Suitable men do exist, says Odone, but they tend to be rooted in tradition which their women peers have just broken free from. It is, she says, a case of yesterday's men facing today's women.
She also points out that this generation of women has grown up surrounded by marital breakdown. If marriage once promised lifelong security it carries no such guarantee today. What of the "fiftysomething women who, having sacrificed their lives to their spouses, find themselves discarded with the estate car while he takes on a bimbo and a red Porsche?" asks Odone. Why, she asks, give up a life of one's own if all this mayhem may lie ahead? Meanwhile, the Irish family is prone to make the unmarried adult feel "they don't need me as much as I need them," says Mary Canavan. Single people are used to carry family burdens on the basis of "Sure what else would you be doing with your time?" Single people are seen to be "flittering away their lives", she adds, a perception they need a great deal of courage and energy to resist.
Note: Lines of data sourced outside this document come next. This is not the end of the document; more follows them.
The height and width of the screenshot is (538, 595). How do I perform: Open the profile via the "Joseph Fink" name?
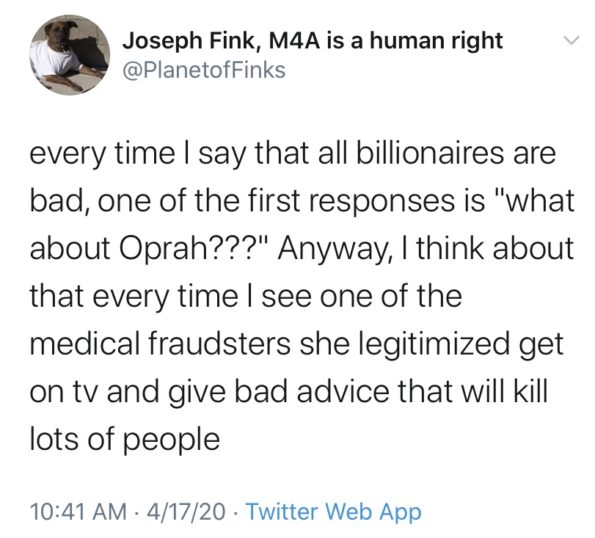pyautogui.click(x=188, y=41)
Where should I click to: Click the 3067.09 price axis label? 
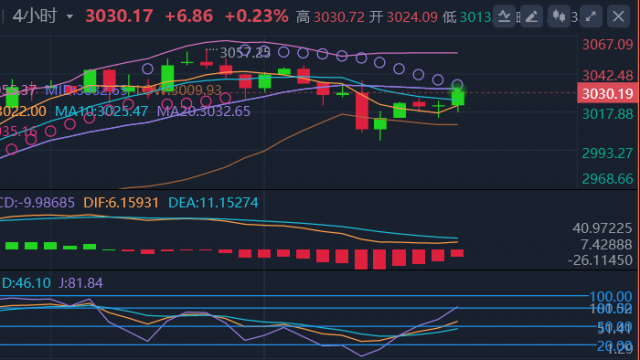click(607, 44)
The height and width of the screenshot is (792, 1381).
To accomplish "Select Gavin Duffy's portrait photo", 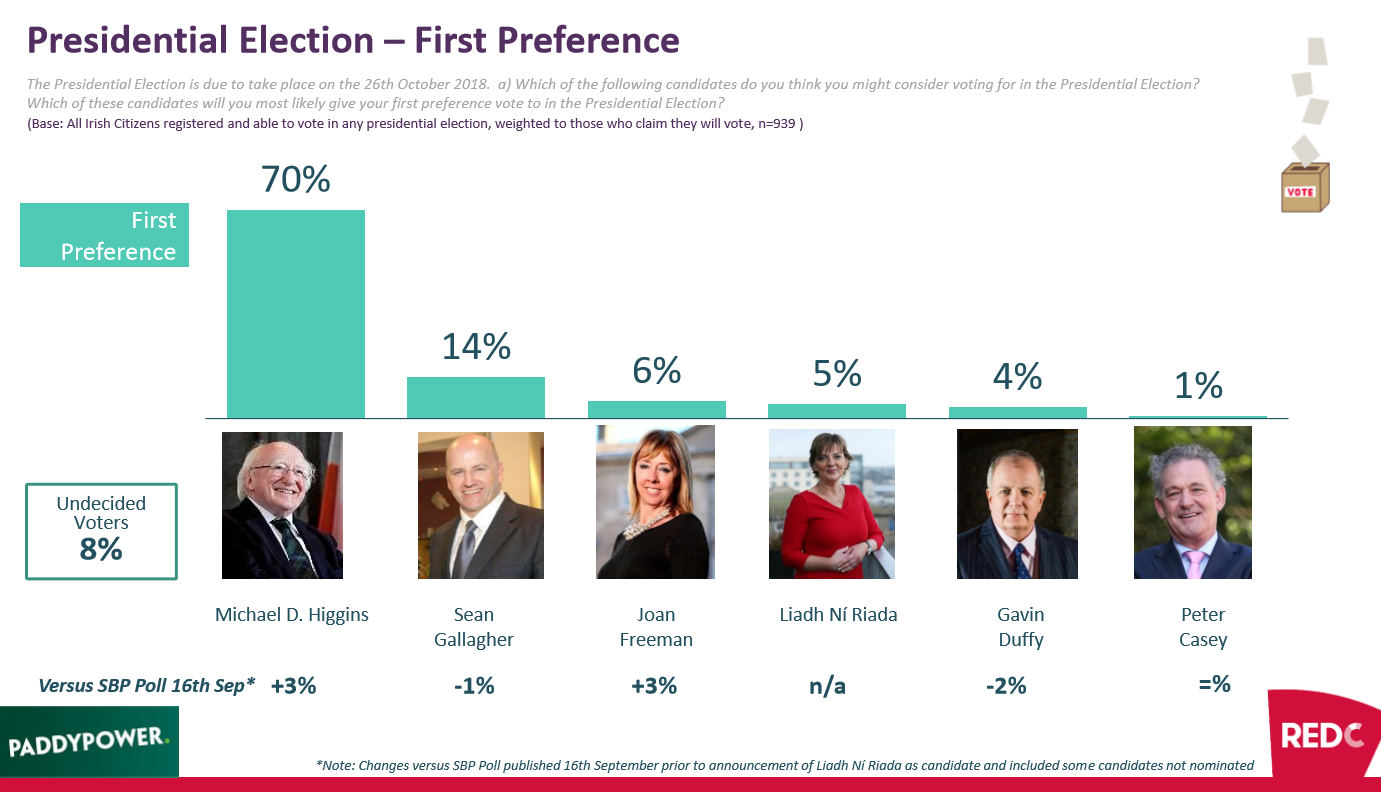I will [1017, 504].
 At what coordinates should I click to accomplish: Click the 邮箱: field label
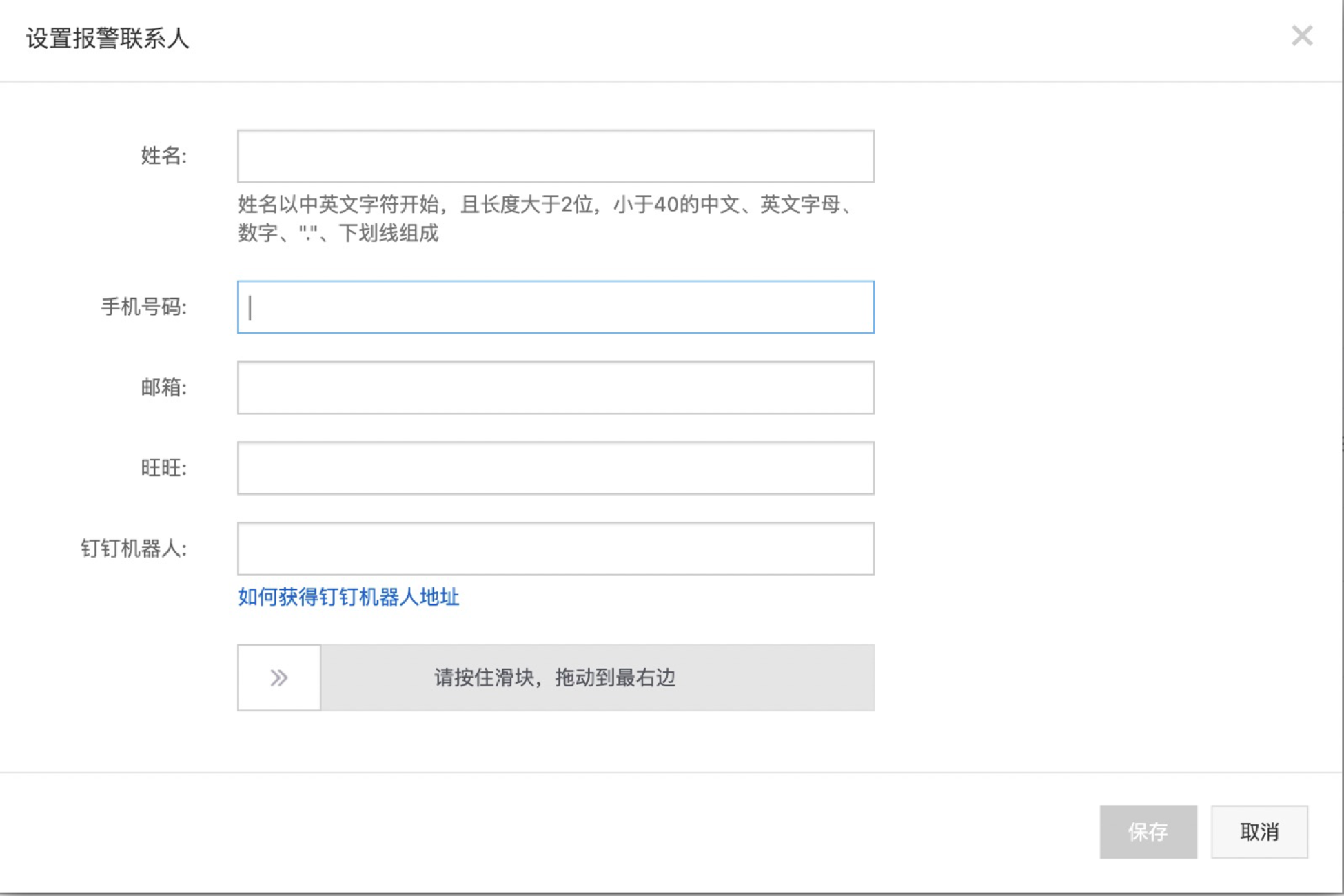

Some of Canavan's clients are women who are learning to accept that they may not have children. "This is an issue for men too but the focus is earlier for women because of the proverbial biological clock. For some, it involves an incredible sense of loss. Others accept it more easily."
She points out that in Ireland people still tend to have limited ideas of when it's appropriate for two people to form a relationship, and she recalls her delight in the courtship of two single people in their 50s whom she knew in London: "I was struck by the liberation of hope always being present for all people of all ages."